At the age of 18, Liz Powers was flipping pancakes at a homeless shelter in Boston’s Harvard Square as a volunteer. Two degrees—a bachelor’s from Harvard and a master’s at the University of Edinburgh—and one decade later, she’s still working with the underprivileged, citing a desire to “get to know individuals experiencing homelessness a little better.” She started with volunteer social work, eventually running art groups in shelters, where the “amazing talent” on display gave her an idea, she explains.
With more than a thousand existing art groups in shelters and social service agencies across the country, Powers thought, “Why not create a marketplace to work with?” In 2013, she and her brother Spencer pulled their savings together (a mere $4,000) and founded ArtLifting, an online marketplace that celebrates and sells artwork from artists who are homeless or living with disabilities. The goal is simple: “to curate the top art from all those existing art groups [in shelters] and help create jobs and create confidence,” she says.
With artists receiving 55 percent of the profit from their sold works, ArtLifting at its core is about giving back. “We see ourselves as supporting individuals that feel invisible a lot of the time, and it’s incredibly fulfilling because we’re just the bridge. It’s not us with the talent, it’s the artist, we’re just helping it be seen by a much wider audience,” she explains.

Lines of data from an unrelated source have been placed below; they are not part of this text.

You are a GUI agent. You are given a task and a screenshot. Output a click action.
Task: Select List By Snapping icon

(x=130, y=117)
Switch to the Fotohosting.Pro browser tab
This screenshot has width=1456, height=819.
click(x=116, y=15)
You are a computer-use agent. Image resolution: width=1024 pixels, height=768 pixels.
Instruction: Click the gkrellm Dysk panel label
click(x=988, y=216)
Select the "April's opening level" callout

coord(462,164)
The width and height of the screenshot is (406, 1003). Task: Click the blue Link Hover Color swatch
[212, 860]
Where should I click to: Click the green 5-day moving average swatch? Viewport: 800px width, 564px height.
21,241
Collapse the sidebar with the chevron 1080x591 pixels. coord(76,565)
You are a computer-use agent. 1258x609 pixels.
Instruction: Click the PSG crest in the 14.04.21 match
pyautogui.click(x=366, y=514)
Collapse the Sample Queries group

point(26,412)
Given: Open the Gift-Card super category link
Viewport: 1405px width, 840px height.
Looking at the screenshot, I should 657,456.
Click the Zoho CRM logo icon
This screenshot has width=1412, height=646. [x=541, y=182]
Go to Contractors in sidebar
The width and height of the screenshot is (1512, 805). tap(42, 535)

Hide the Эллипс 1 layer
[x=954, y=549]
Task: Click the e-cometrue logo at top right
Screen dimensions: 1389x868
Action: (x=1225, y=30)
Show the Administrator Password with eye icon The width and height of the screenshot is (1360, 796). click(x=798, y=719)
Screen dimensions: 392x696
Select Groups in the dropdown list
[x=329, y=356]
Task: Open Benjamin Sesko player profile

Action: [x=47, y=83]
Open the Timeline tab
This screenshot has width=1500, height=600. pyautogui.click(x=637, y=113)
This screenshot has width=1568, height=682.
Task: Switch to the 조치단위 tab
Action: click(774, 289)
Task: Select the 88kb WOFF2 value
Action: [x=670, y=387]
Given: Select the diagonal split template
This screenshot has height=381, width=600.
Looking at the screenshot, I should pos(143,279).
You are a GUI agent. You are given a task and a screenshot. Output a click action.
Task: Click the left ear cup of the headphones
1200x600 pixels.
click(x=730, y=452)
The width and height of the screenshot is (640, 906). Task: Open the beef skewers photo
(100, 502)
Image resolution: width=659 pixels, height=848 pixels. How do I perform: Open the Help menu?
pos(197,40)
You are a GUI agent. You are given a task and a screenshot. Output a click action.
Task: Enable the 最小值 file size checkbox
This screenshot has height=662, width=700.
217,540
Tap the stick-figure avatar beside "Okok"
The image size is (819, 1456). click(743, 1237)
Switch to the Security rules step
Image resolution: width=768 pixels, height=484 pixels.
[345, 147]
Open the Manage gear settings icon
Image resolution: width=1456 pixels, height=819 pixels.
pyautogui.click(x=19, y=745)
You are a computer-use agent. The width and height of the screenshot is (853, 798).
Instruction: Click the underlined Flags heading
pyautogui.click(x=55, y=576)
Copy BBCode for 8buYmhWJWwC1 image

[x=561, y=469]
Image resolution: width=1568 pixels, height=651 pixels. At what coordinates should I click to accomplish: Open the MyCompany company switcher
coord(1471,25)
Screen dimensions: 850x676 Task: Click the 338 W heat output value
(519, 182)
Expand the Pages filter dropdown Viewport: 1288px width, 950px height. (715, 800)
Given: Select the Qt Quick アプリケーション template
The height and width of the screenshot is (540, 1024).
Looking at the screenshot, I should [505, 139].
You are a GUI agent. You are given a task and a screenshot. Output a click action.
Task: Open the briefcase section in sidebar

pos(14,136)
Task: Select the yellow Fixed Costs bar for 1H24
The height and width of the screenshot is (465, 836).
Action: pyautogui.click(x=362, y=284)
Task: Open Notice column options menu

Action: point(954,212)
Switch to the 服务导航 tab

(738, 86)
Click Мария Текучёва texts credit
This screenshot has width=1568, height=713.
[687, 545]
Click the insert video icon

Without “the luxury of being able to go to fancy art schools,” she says, the artists display talents across a wide range of mediums, from the more realistic to the abstract. “[They] simply have raw talent,” Powers explains. “There’s a whole field of outsider art that we fall within,” and out of that comes “so much creativity and so much energy.”
ArtLifting has worked with more than 80 corporations across the U.S., including a partnership with mattress company Leesa to sell limited-edition mattresses with the company’s art sewn into them, as well as with hotels like the Ames Boston Hotel (recently redesigned by New York’s Glen and Company) and soon in Joie De Vivre’s Kabuki Hotel (from Brooklyn, New York-based MARKZEFF) in San Francisco. “In particular, [we’re] such a good fit for hotels and restaurants because it’s a place where people care so deeply about what’s on the wall,” she says.
For Powers (the company’s official chief happiness spreader), there’s a common theme that has come from the people she’s helped, setting the tone for her entire career. “Over the last 10 years, I’ve heard repeatedly, ‘Liz, I don’t want a handout, I want an opportunity,’ and that really stuck with me.”